3. To measure the proline content of a dot, use the oval selector tool on the dot. Limit the amount of non-dot space you select, as this can make your proline content appear falsely low.
4. With the dot selected, hit ctl+m on PC, or cmd+m on mac, and a measurement window should pop up with a number. This is the mean grey area of your dot. Repeat for all dots. If you want to use my calibration script, store the data in a file with the following column headers and column order:
Calculating Sample Proline Content with a Calibration Curve in R
If your data is in the format above, you can use this script below to find the proline concentration of your samples. All that would need to be altered is lines 6-8:
 batchname <- “batchname” #If doing multiple batches, you can change “batchname” to something more descriptive, but this is optional
 batch.csv <- “data.csv” #”data.csv” is the name of your input file
 number_or_standards <- 9 #In my assays, I was using 9 standards. If you are using a different number, change the standard # accordingly.

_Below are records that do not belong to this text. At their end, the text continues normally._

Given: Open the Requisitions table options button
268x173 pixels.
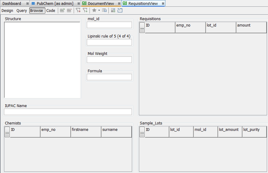Looking at the screenshot, I should tap(142, 28).
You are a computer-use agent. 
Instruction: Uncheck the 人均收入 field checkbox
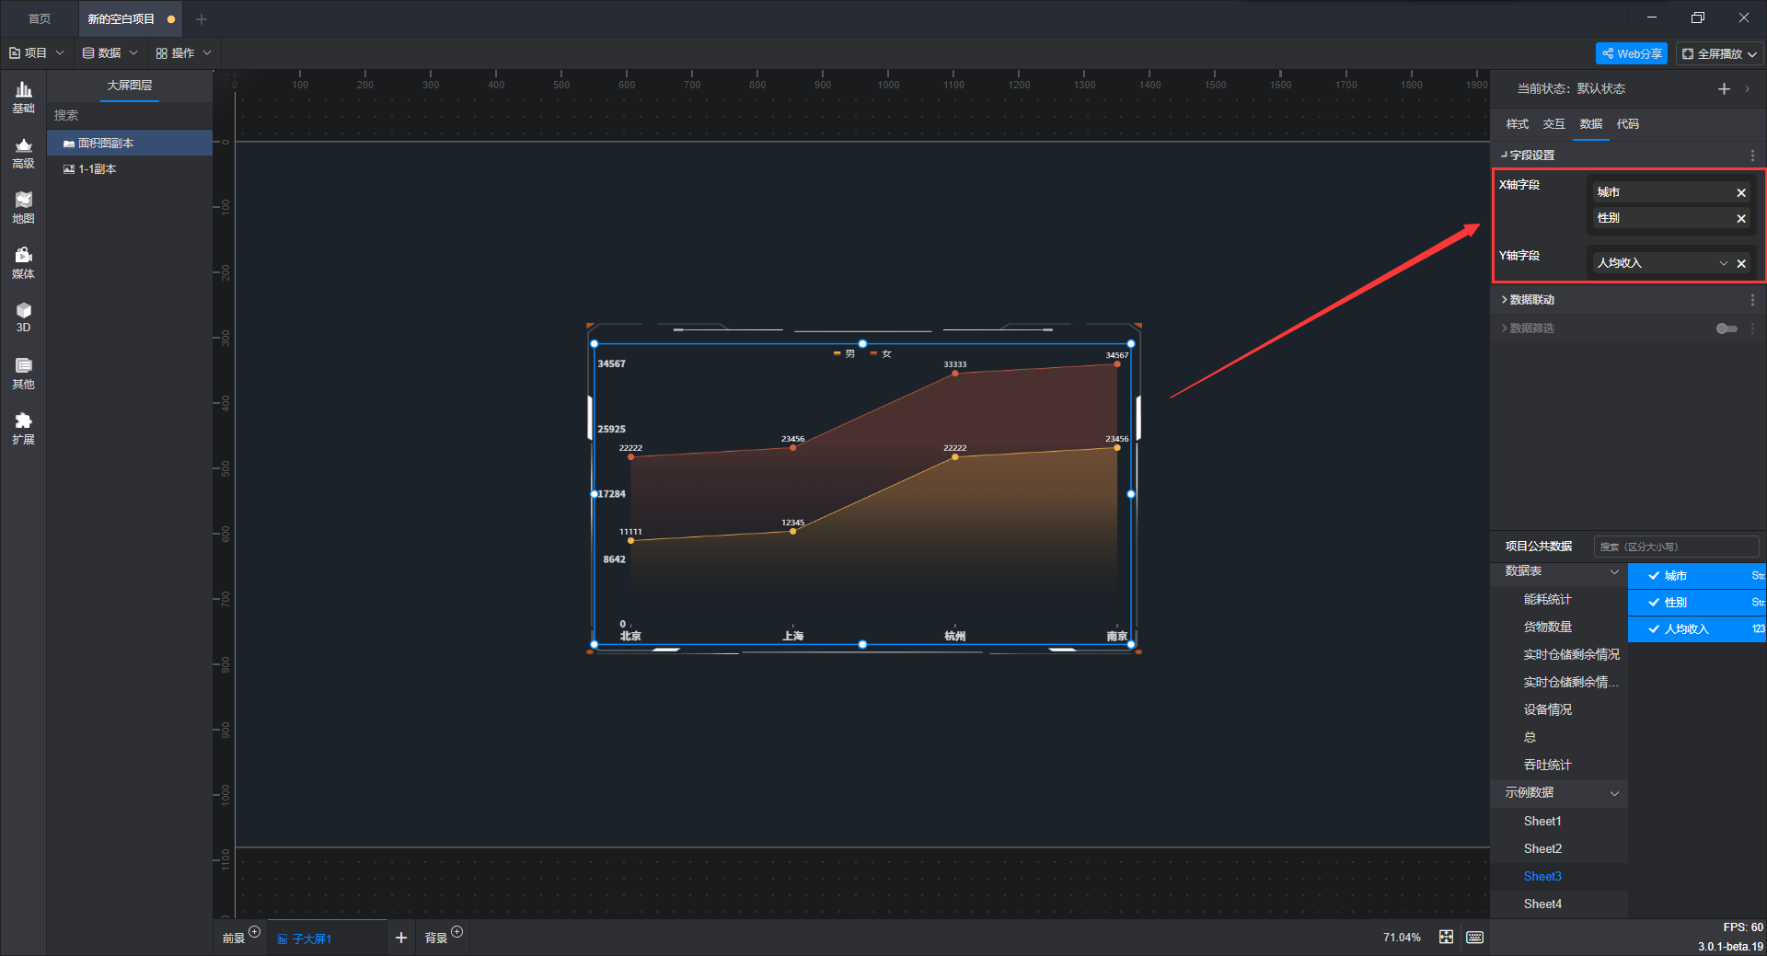coord(1654,628)
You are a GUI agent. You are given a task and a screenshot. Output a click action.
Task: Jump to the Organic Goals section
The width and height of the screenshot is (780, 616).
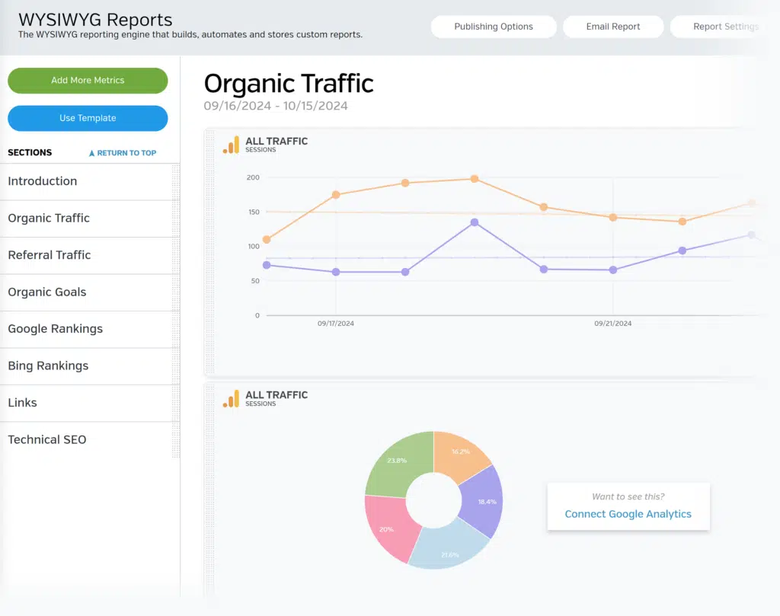click(x=47, y=292)
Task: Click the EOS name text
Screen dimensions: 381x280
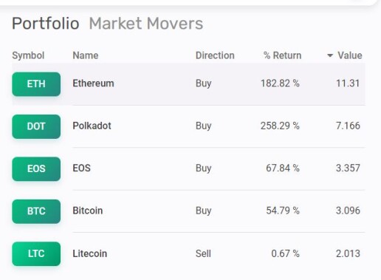Action: pyautogui.click(x=81, y=168)
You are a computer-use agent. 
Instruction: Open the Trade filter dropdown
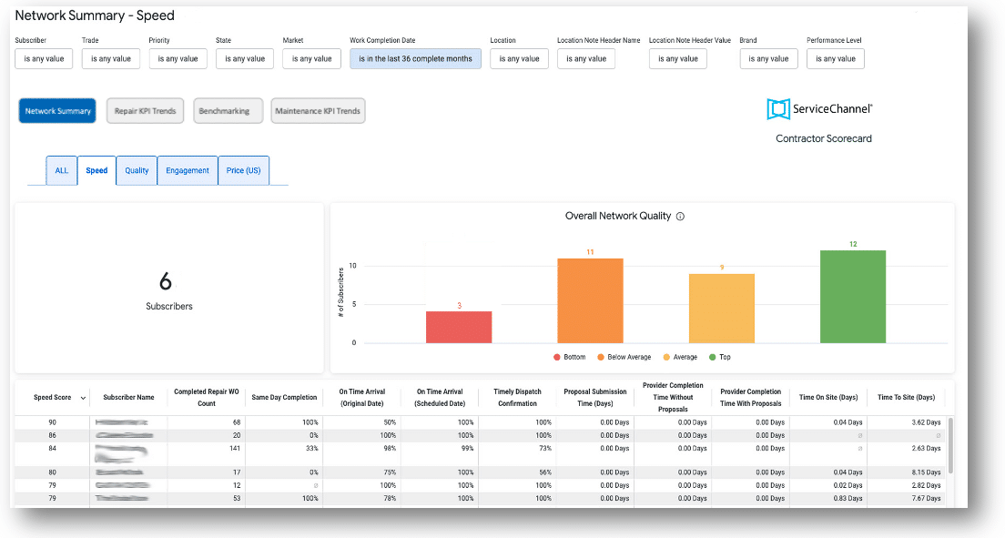[x=111, y=57]
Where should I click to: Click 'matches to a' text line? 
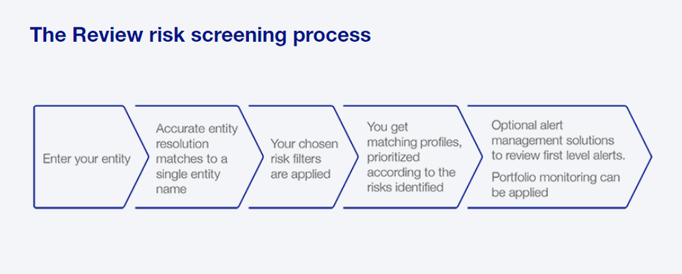point(192,159)
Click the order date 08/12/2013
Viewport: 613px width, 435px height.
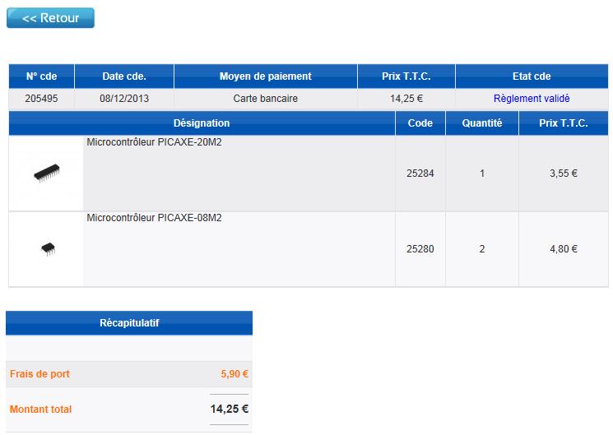tap(124, 99)
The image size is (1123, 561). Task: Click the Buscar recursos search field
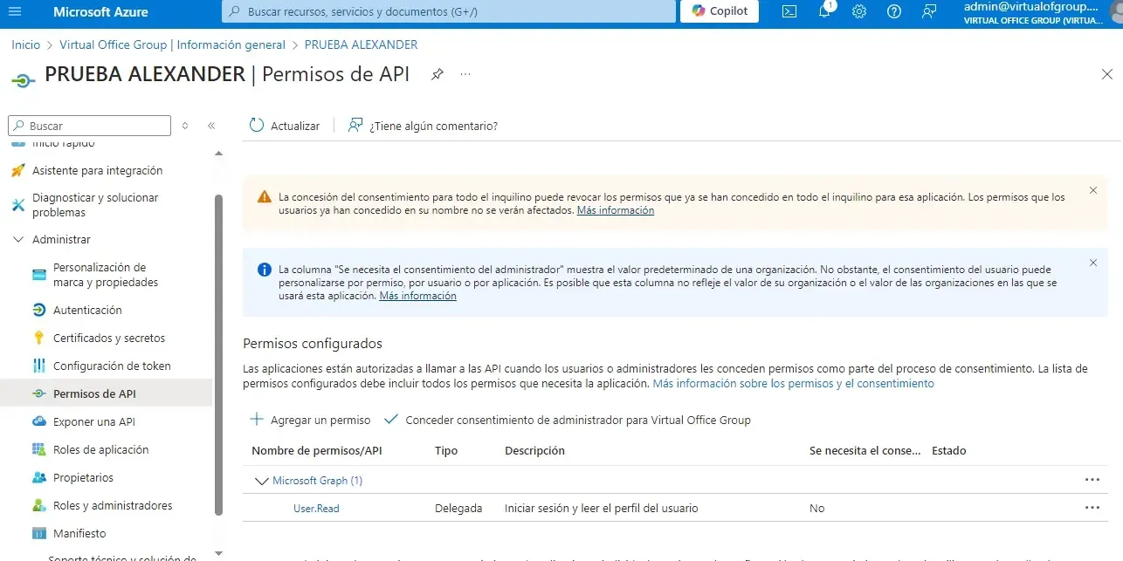click(448, 11)
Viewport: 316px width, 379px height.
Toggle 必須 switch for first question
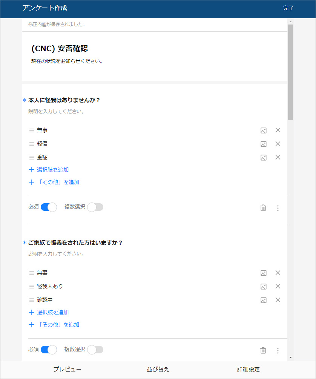pyautogui.click(x=49, y=207)
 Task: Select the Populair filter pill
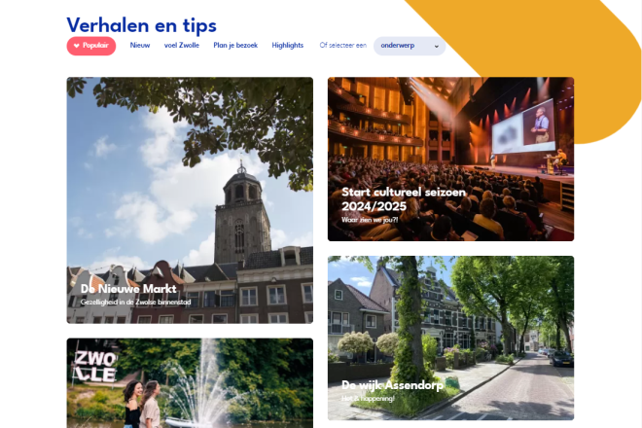[91, 46]
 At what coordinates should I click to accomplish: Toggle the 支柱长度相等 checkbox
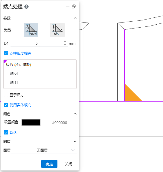click(x=6, y=53)
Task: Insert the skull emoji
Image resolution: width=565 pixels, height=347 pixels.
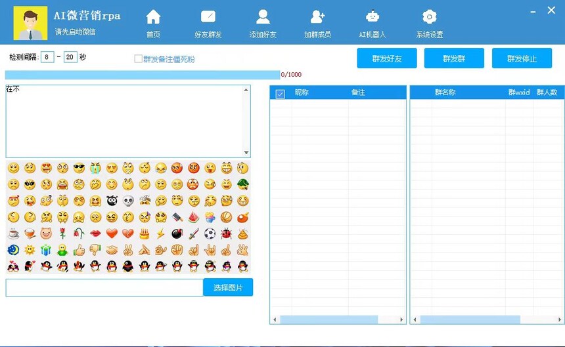Action: [x=128, y=201]

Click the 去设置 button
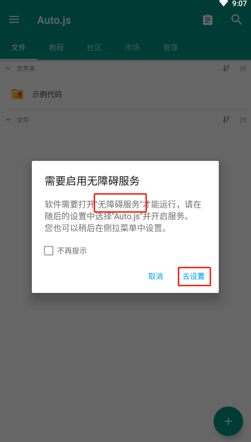(193, 276)
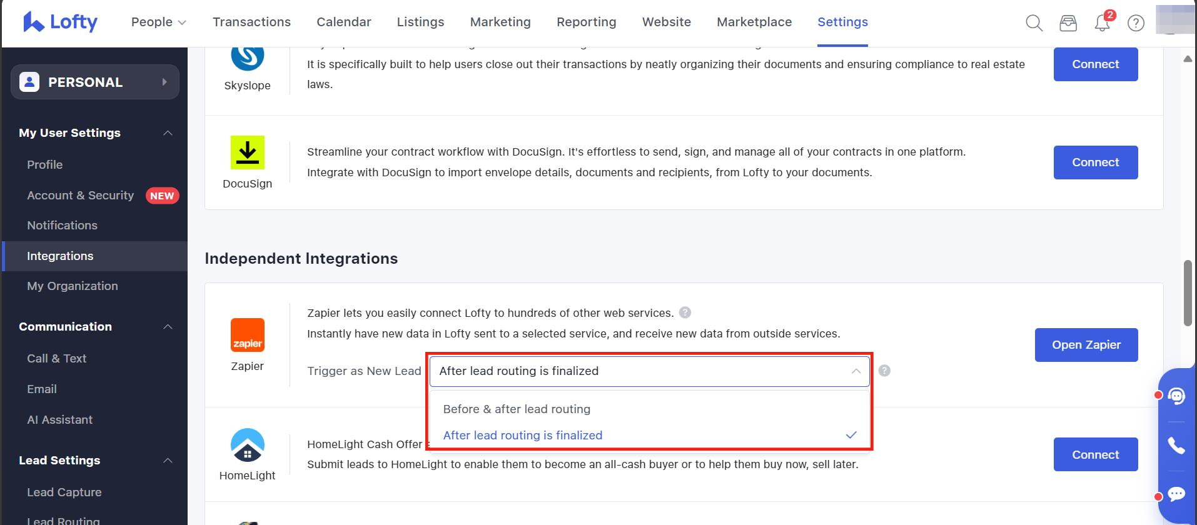Image resolution: width=1197 pixels, height=525 pixels.
Task: Choose 'After lead routing is finalized' option
Action: coord(523,435)
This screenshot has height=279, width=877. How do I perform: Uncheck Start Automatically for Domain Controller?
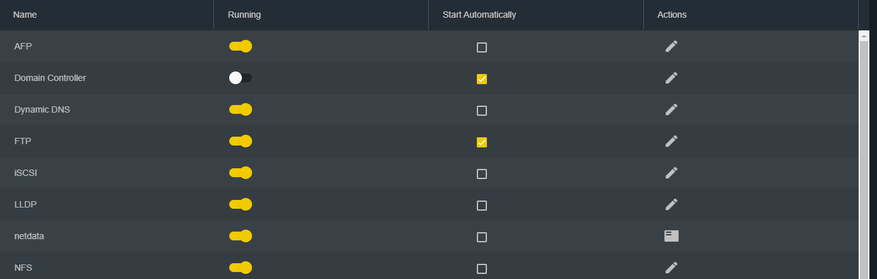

The first part of the code makes a calibration curve by plotting a regression against your standard values. Because the area of a dot was calculated, the data is quadratic, however I’ve circumvented this by taking the square root of the x-axis before running the regression. You should get an output image like this:
The next part of the code uses the regression line to find the sqrt(concentration) of each sample. See:
At the end of the code, a data frame called “Sample_PC” is produced that has the true concentration of each sample, calculated against the standard. These are your results:
This method can accurately predict proline concentration within 0.3mg/mL, or within 0.1mg/mL if multiple experimental replicates are performed.
Under drought stress, wild Helianthus annuus individuals seem to express anywhere between 0 and 1 mg/mL.